Aim of the exercise:
Below are records. Copy every line with "panel" in it.

Stored records:
:::

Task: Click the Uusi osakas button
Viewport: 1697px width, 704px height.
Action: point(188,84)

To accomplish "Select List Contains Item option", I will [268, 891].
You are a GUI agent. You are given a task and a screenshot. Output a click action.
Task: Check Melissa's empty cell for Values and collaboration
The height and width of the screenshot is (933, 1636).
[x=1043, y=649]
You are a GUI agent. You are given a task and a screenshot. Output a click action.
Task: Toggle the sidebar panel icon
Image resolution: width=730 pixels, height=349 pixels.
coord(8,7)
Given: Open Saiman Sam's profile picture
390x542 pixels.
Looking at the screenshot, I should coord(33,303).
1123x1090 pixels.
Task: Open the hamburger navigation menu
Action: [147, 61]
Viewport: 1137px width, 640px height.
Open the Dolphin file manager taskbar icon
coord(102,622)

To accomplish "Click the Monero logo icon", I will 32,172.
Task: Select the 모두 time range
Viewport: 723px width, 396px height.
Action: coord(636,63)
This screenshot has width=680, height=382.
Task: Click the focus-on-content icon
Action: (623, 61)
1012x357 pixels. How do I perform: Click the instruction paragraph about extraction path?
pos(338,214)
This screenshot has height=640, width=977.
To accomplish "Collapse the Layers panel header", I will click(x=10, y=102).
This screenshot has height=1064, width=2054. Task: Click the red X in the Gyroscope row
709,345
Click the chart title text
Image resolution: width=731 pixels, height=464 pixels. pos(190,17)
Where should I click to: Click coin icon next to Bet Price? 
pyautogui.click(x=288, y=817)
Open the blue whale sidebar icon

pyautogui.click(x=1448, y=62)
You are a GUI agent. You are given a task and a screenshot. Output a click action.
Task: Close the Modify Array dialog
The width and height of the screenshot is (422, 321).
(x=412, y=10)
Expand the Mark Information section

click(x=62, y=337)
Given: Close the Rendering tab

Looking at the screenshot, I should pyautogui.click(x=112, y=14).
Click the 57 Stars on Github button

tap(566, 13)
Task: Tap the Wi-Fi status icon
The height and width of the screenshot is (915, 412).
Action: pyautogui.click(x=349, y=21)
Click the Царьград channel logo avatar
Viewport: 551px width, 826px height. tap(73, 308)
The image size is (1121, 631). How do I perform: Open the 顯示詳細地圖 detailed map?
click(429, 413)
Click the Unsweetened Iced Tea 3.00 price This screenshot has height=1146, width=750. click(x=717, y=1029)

:::

Solution to the exercise:
Task: Toggle the sidebar panel icon
To accomplish "Collapse the Layers panel header", I will click(x=10, y=102).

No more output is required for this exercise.